Book Review: Like a Flower in Bloom

I finished reading Like a Flower in Bloom by Siri Mitchell a few weeks back and now it's time for a review! Set in England in the mid-1850's, Charlotte is the child of botanist parents and has been permitted to study botany and assist her widowed father in his profession. Suddenly, to Charlotte's surprise and dismay, her uncle suggests she stop assisting her father and officially join "proper society" and pursue marriage and a family. Charlotte has no interest in doing so, but her father insists, and even hires Edward Trimble as his new assistant. Desperate to regain her position at her father's right hand, Charlotte and a friend decide Charlotte should actively pursue matrimony in the hopes her father will miss her so much, he will ask her back immediately. Her plan goes awry, with many twists and turns (sometimes humorous and sometimes mortifying) along her journey.

Overall, I really enjoyed this book. It was different from many of the Christian historical fiction books I read.

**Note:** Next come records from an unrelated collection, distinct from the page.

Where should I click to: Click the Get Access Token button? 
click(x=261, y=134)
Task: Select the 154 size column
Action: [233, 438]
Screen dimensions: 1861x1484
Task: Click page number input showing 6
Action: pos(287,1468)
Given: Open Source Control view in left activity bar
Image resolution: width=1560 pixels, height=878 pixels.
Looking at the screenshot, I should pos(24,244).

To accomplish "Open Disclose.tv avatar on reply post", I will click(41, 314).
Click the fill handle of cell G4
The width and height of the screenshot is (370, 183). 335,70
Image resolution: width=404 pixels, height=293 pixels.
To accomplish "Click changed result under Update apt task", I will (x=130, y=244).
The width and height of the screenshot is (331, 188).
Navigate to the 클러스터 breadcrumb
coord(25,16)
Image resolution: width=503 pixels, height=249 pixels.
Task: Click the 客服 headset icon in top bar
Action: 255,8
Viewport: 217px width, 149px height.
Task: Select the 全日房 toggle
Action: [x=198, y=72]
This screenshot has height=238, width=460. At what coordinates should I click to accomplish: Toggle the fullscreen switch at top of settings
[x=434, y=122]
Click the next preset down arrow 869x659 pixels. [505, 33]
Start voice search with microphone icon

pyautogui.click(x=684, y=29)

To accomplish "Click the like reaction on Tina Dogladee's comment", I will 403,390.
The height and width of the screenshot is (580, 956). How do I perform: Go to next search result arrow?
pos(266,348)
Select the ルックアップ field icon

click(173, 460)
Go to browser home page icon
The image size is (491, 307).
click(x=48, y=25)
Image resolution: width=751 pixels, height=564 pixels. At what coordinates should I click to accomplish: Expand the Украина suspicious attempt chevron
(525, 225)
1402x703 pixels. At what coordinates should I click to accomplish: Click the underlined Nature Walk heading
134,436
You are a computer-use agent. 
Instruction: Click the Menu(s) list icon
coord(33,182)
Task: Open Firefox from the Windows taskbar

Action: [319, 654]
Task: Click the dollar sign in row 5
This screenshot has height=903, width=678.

There was romance, but it wasn't a formulaic love story. Charlotte is completely unaware of any social conventions of the day and has no knowledge of manners, proper dress, etc. Most of the time she is blissfully ignorant of her shortcomings in this area, which results in a variety of misunderstandings. I thought it was wonderful that in spite of her unawareness of societal rules, Charlotte still makes a genuine friend, Miss Templeton, who takes Charlotte under her wing and seems to care about her as a person. The book was obviously well-researched and included a lot of botanical information which would have been more common knowledge during that time frame. I did have some trouble following some of the botany terms and scenarios, but overall it didn't detract from a very good book.

I received a copy of this book from Bethany House in exchange for this review; all opinions are my own.